Que nossa atividade, dentro da vida, produza muito fruto de paz e sabedoria, amor e esperança, fé e alegria, justiça e misericórdia, em trabalho pessoal digno e constante, porquanto, somente assim o Pai será por nós glorificado e só nessa condição seremos discípulos do Mestre Crucificado e Redivivo.” (Emmanuel) [15]

“Em qualquer processo [concernente à busca da autorrealização e da paz], todavia, o ser desempenhará sempre um papel fundamental para a própria recuperação, qual o da autoconsciência, da conquista do Si, para que a saúde real e a paz legítima se lhe instalem nos painéis existenciais, facultando-lhe a alegria plena de viver.” (Joanna de Ângelis) [16]

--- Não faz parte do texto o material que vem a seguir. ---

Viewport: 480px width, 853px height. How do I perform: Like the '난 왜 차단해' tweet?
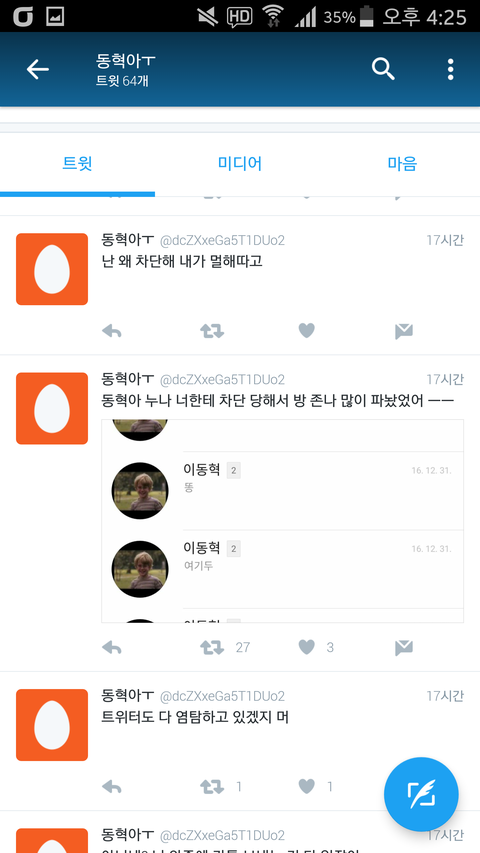[307, 331]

Seja como for, quando Jesus – logo após os tristes acontecimentos do Gólgota – apareceu no meio dos seus apóstolos e seguidores saudando-os fraternalmente com a paz do seu coração, cumpria não apenas a promessa de que não os deixaria desamparados. Mostrava, ademais, que a paz interior faculta ao seu portador uma tranquilidade inamovível na consciência. Se as ideias cristãs já penetraram a nossa alma, trabalhemos por conservar a nossa paz interior agindo e fazendo o bem hoje e sempre. Não conheço outro caminho melhor para a obtenção da felicidade.


Notas bibliográficas:

1. Xavier, F.C. Caminho, Verdade e Vida. 7ª edição. (Pelo Espírito Emmanuel). FEB: Rio de Janeiro, 1978, p. 351.

2. Franco, D.P. (Pelo Espírito Joanna de Ângelis). Luz da esperança. 4ª edição. Rio de Janeiro: Associação Editora Espírita F.V. Lorenz, 2012, p. 137.

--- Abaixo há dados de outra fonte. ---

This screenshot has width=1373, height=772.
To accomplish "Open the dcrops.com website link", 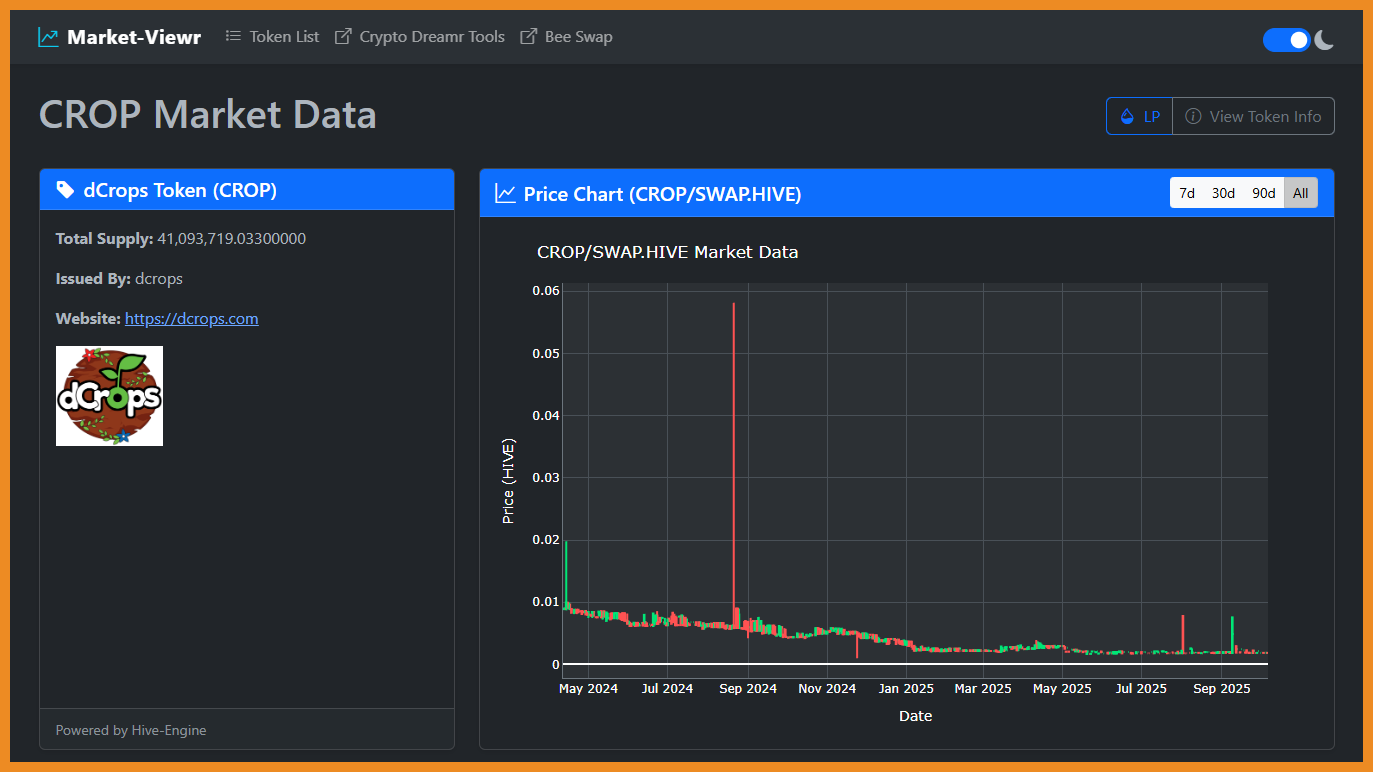I will point(191,319).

3. Kardec, A. A Gênese, os milagres e as predições segundo o Espiritismo. 53ª edição (digital). [Tradução de Guillon Ribeiro]. Brasília: FEB, 2013, p. 366.

4. Ibid. p. 359.

5. Xavier, F.C. (Pelo Espírito Emmanuel). Pão Nosso. 15ª edição. FEB: Brasília-DF, 1992, p. 142.

6. Xavier, F.C. (Pelo Espírito Emmanuel). Fonte Viva. 18ª edição. FEB: Brasília-DF, 1992, p. 186.

7. Xavier, F.C. Caminho, Verdade e Vida. 7ª edição. (Pelo Espírito Emmanuel). FEB: Rio de Janeiro, 1978, p. 346.

8. Taylor, S. Spiritual Science: Why Science Needs Spirituality to Make Sense of the World. London: Watkins Media, 2018, p. 42.

9. Franco, D.P. (Pelo Espírito Joanna de Ângelis). Florações Evangélicas. Belo Horizonte: Editora G. Holman, 1972, p. 30.

10. Xavier, F.C. (Pelo Espírito Emmanuel). Fonte Viva. 18ª edição. FEB: Brasília-DF, 1992, p. 231-232.

11. Franco, D.P. (Pelo Espírito Joanna de Ângelis). Otimismo. Salvador: Leal, 1988, p. 86.

12. Ibid. p. 133.

13. Franco, D.P. (Pelo Espírito Joanna de Ângelis). Florações Evangélicas. Belo Horizonte: Editora G. Holman, 1972, p. 140.

14. Xavier, F.C. (Pelo Espírito Emmanuel). Vinha de luz. 4ª edição FEB: Rio de Janeiro, 1977, p. 326.

15. Xavier, F.C. (Pelo Espírito Emmanuel). Fonte Viva. 18ª edição. FEB: Brasília-DF, 1992, p. 106.

16. Franco D.P. (Pelo Espírito Joanna de Ângelis). O Despertar do Espírito. 4ª edição. Salvador: Leal, 2000, p. 206.